Speed up slow ClickHouse queries with Projections. Learn how this powerful feature optimizes queries on non-primary key columns and pre-aggregates data automatically.

Imagine your MergeTree table is perfectly ordered by event_date for time-series analysis. But now, your team needs to run frequent queries filtering by user_id. Since user_id isn't in the primary key, ClickHouse is forced into a full table scan every time, reading millions or billions of rows just to find a few. These queries become slow and expensive. This is the exact problem Projections are designed to solve.

What are ClickHouse Projections?

At its core, a Projection is a hidden, query-optimized version of your table's data stored alongside the main table data parts. Think of it as an automatically managed secondary index. While a MergeTree table can only be physically sorted by its primary key, Projections allow you to create additional, optimized data layouts sorted by different columns or even pre-aggregated data.

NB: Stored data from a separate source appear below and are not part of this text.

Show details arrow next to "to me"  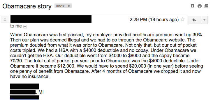[25, 27]
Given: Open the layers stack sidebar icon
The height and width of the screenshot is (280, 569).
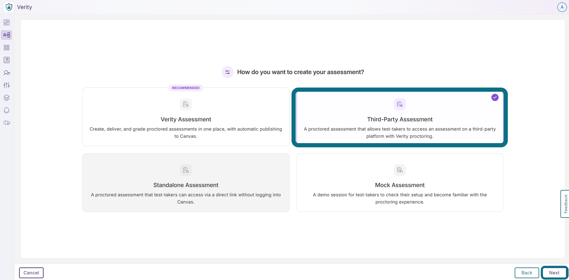Looking at the screenshot, I should pyautogui.click(x=7, y=98).
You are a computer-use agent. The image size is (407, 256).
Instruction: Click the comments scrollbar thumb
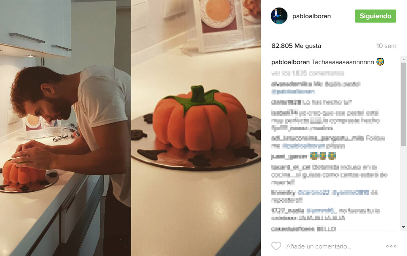(403, 104)
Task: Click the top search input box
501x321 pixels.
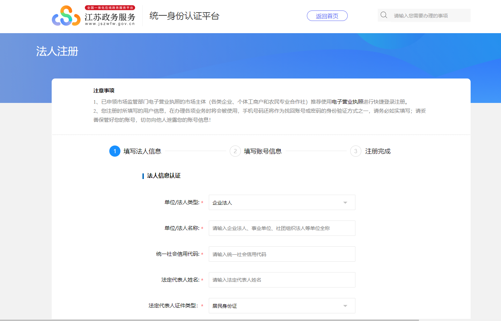Action: [x=429, y=16]
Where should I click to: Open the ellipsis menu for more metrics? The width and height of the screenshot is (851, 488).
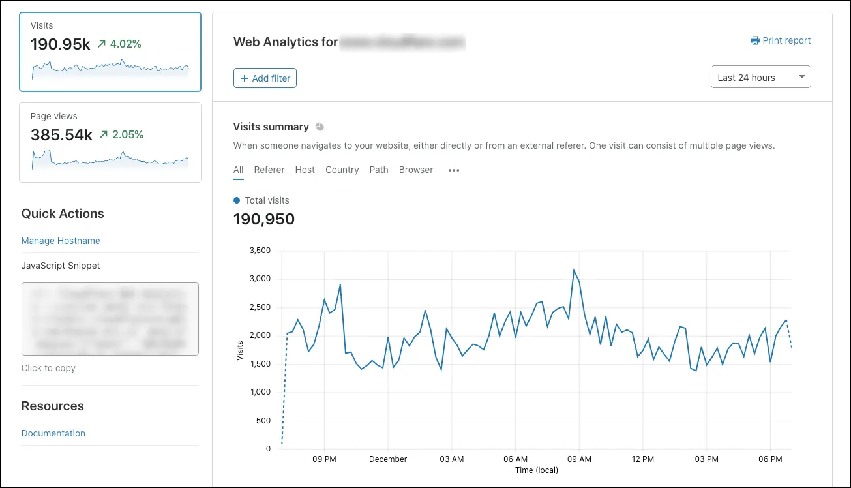click(x=453, y=170)
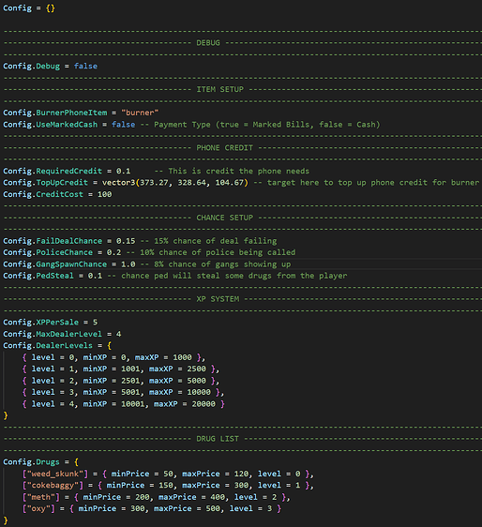This screenshot has width=482, height=527.
Task: Click the CreditCost value 100
Action: coord(104,194)

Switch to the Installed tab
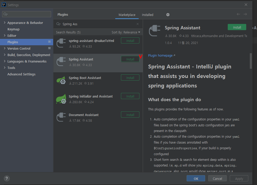click(x=147, y=15)

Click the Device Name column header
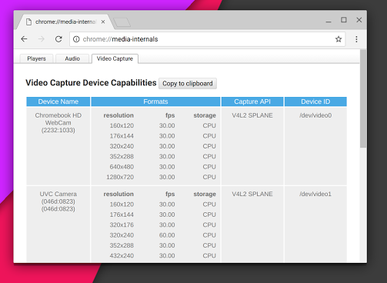[x=58, y=102]
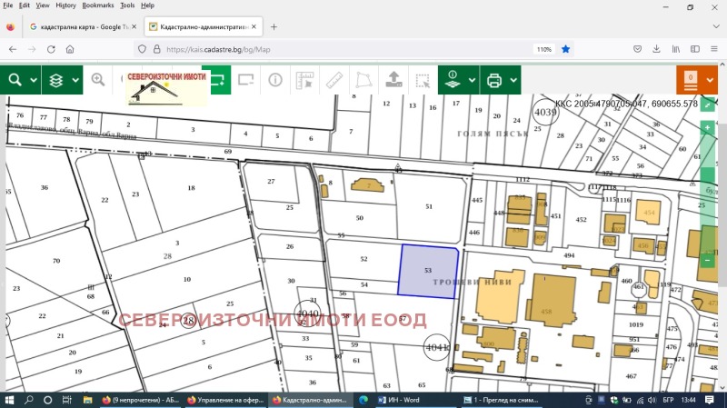Expand the layers dropdown arrow
This screenshot has height=408, width=727.
tap(75, 80)
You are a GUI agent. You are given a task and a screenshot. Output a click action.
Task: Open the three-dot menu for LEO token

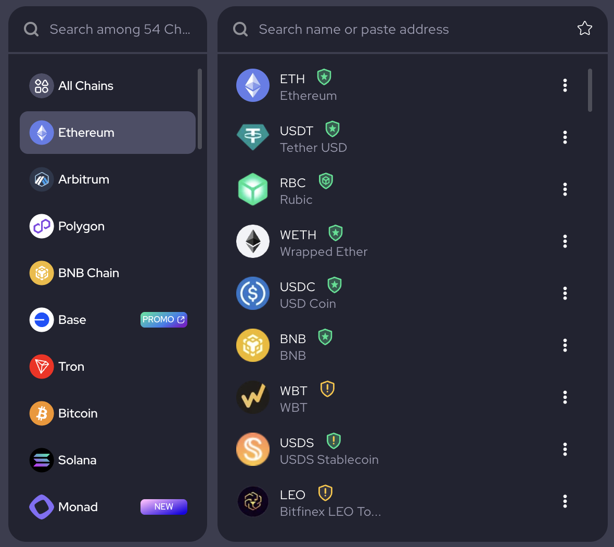pos(565,501)
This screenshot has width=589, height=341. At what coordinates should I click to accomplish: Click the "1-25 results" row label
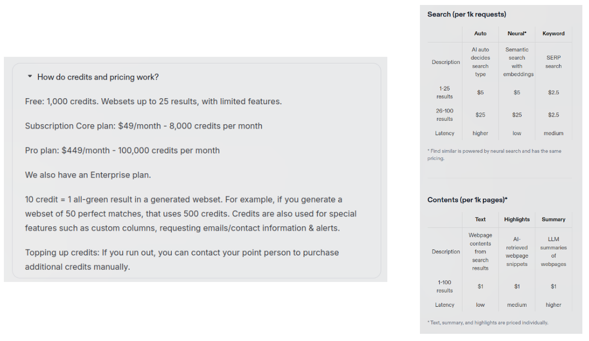click(x=444, y=92)
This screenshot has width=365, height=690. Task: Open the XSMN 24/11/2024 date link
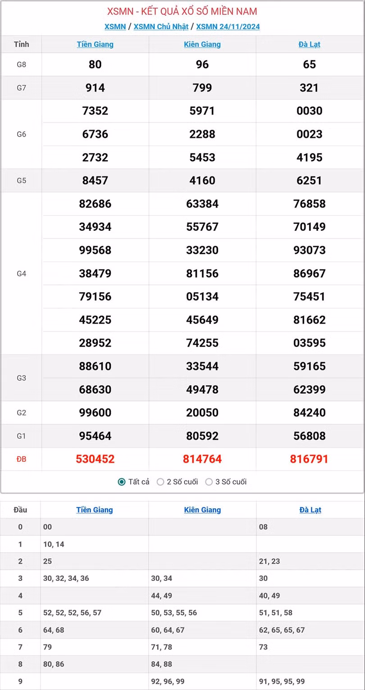tap(228, 27)
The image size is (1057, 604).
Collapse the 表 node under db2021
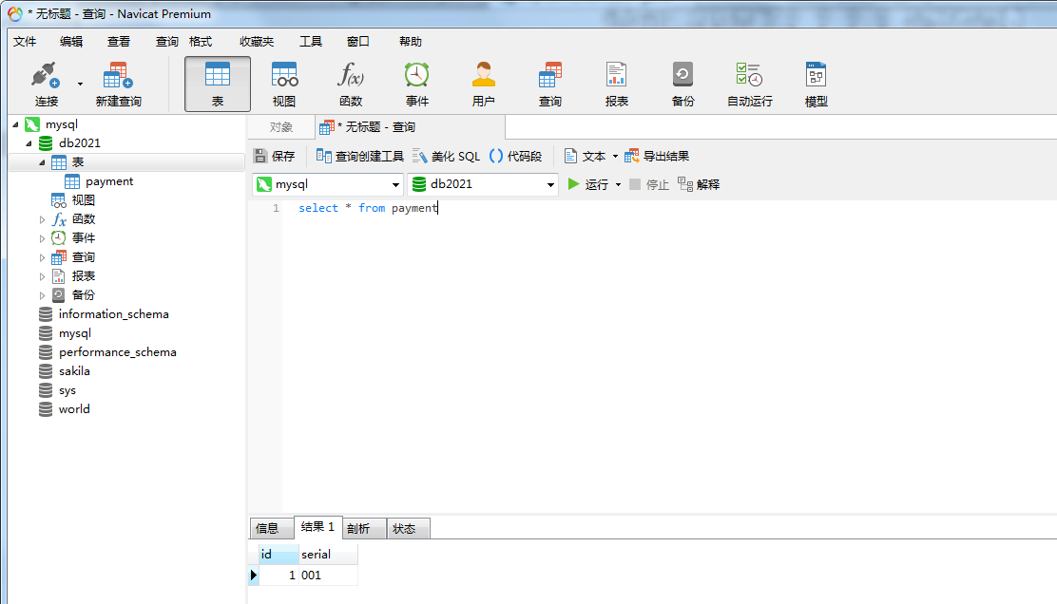tap(41, 161)
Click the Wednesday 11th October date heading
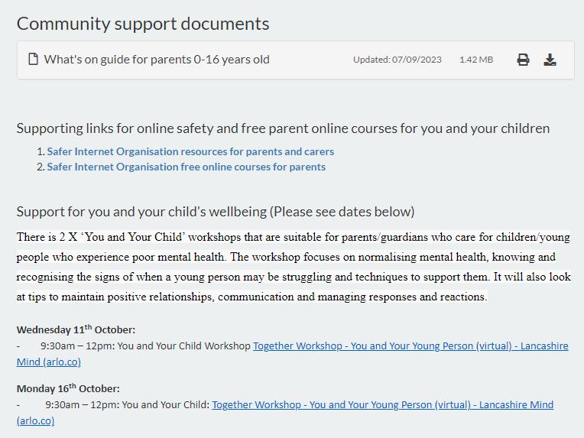The image size is (584, 438). [x=76, y=330]
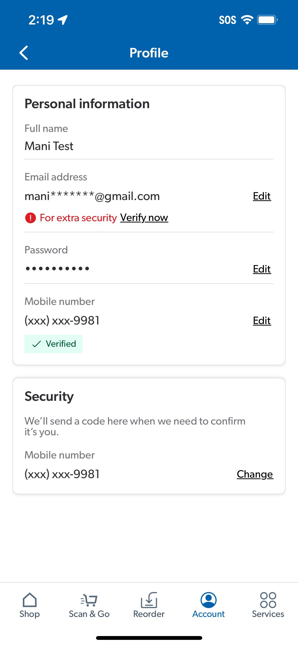Edit the email address
Screen dimensions: 298x646
[x=262, y=196]
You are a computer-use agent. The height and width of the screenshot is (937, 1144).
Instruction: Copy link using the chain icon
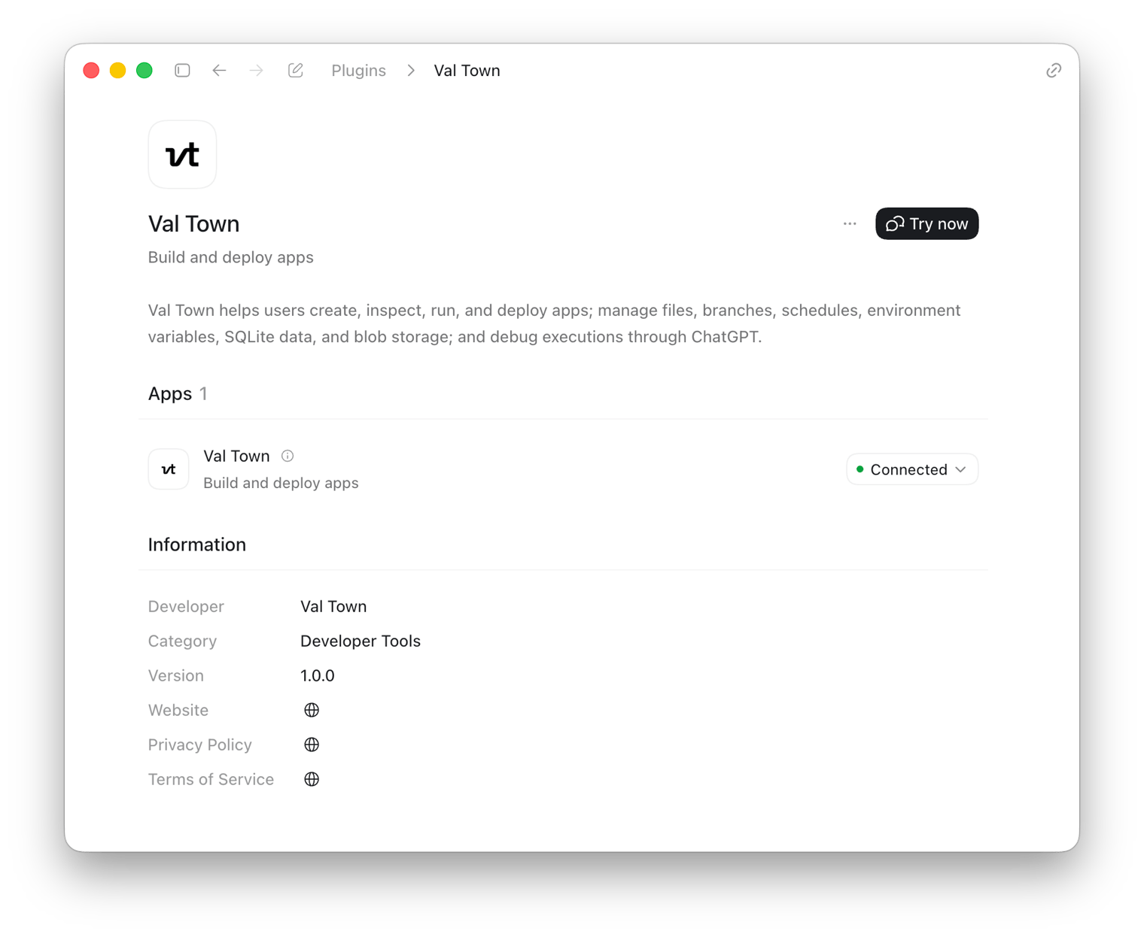pyautogui.click(x=1054, y=70)
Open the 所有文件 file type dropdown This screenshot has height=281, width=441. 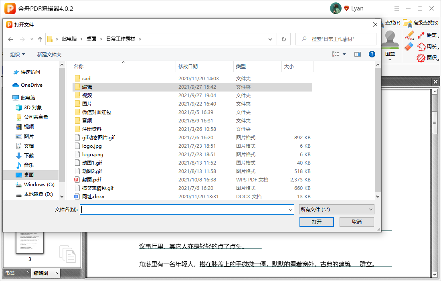tap(336, 209)
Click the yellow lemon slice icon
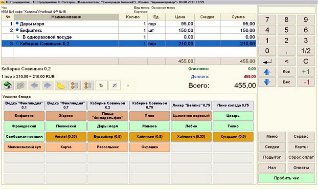 [x=61, y=85]
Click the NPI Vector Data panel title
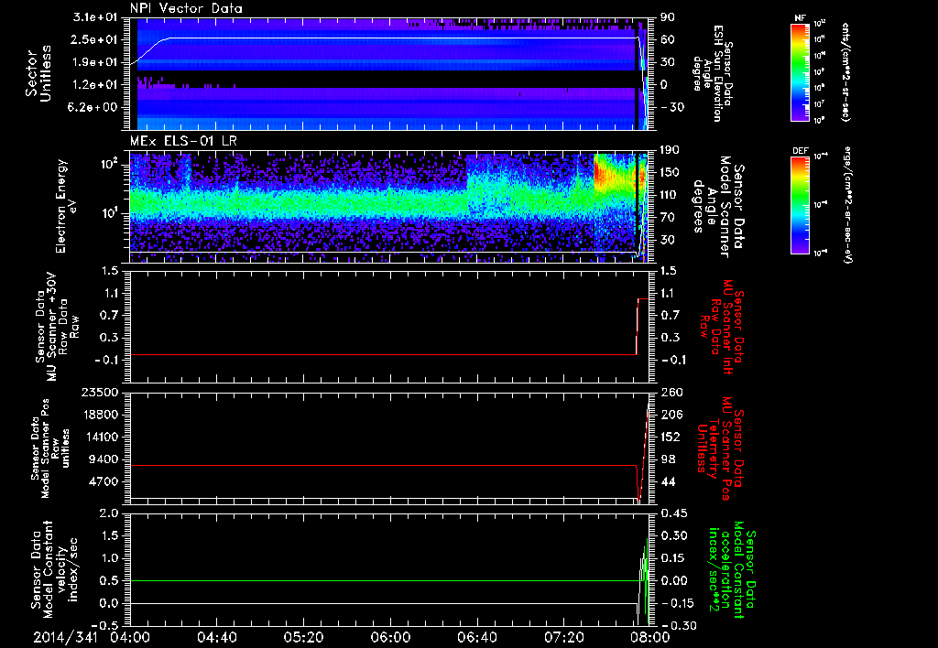938x648 pixels. [x=186, y=8]
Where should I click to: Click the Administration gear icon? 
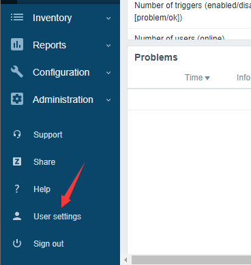[x=17, y=99]
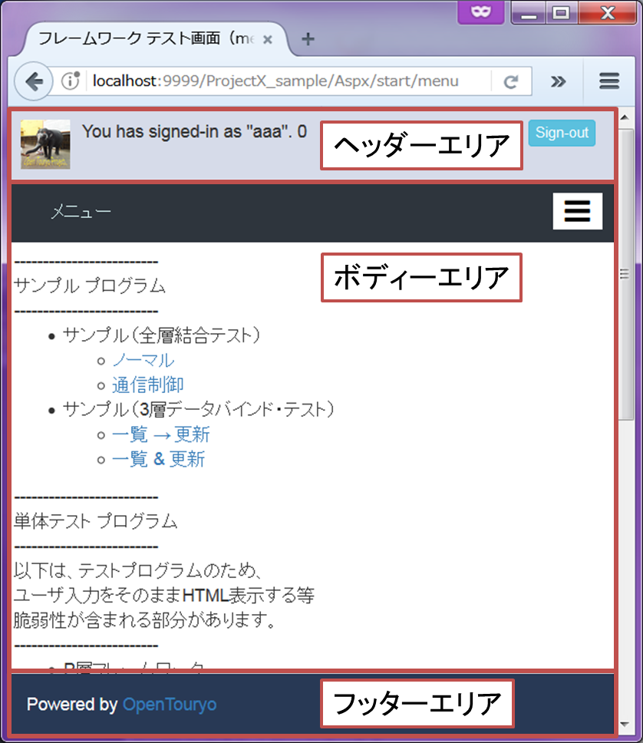
Task: Click the browser back arrow button
Action: (32, 81)
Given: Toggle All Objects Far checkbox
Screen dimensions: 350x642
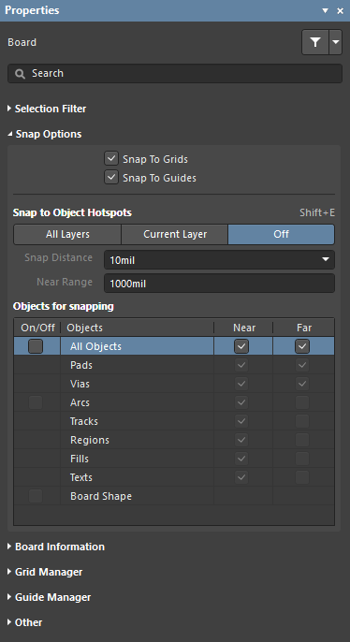Looking at the screenshot, I should point(302,346).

The best part? Projections are transparent. You continue to query your original table, and ClickHouse automatically decides if using a Projection will be more efficient. If it is, ClickHouse uses the Projection behind the scenes without you needing to change a single line of your query.

Benefits of Using Projections

  • Accelerate Queries: By creating a version of the data sorted by frequently filtered columns, Projections allow ClickHouse to skip scanning massive amounts of data, leading to significant speed improvements.
  • Pre-aggregate Data: You can define a Projection to store pre-computed aggregations like sum(), avg(), or count(). This is extremely effective for speeding up dashboard queries and recurring analytical reports.
  • Query Transparency: Unlike a Materialized View, which requires you to query a separate target table, Projections are used automatically by the query optimizer.

How to Use Projections

Getting started with Projections involves two main steps: adding the Projection definition and then building it for any existing data.

Step 1: Add the Projection

You can add a Projection to an existing MergeTree table using the ALTER TABLE ... ADD PROJECTION command. The definition is a SELECT query that specifies the columns and the desired order or aggregation.

Example: Creating a Projection for faster filtering on a town column

ALTER TABLE uk_price_paid
ADD PROJECTION town_sort_projection (
    SELECT
        *
    ORDER BY town
);

In this example, the Projection stores a copy of the table's data sorted by the town column, making WHERE clauses on that column much faster.

Step 2: Materialize the Projection for Existing Data

When you add a Projection to a table that already contains data, it will only be created for new data inserted after its creation. To build the Projection for all existing data, you must run the MATERIALIZE PROJECTION command.

ALTER TABLE uk_price_paid
MATERIALIZE PROJECTION town_sort_projection;

This is an asynchronous background process. You can monitor its progress by checking the system.mutations table.

Common Gotchas and Mistakes

While powerful, Projections come with trade-offs. Keep these points in mind to avoid common pitfalls.

  • Forgetting to Materialize: A frequent mistake is adding a Projection and wondering why queries on old data aren't faster. You must materialize the Projection for existing data parts to see a performance benefit on them.
  • Increased Storage and Slower Inserts: Projections create a copy of data, which consumes additional disk space and requires more I/O. They also add overhead to INSERT operations because the projection data must also be created. Choose Projections wisely for queries that have a significant negative impact on the system.
  • Incompatible Queries: A Projection might not be used for several reasons:
    • Queries using FINAL are not compatible with projections.
    • By default, projections are not used on tables with DELETED rows (lightweight deletes). Newer ClickHouse versions have a lightweight_mutation_projection_mode setting to change this behavior.
    • The query must use ONLY the columns defined in the Projection.
  • Verification is Key: To confirm if your query is using a Projection, prefix your query with EXPLAIN. The query plan output will list the projection's name if it was used. You can also inspect a projection's disk usage by querying the system.projection_parts table.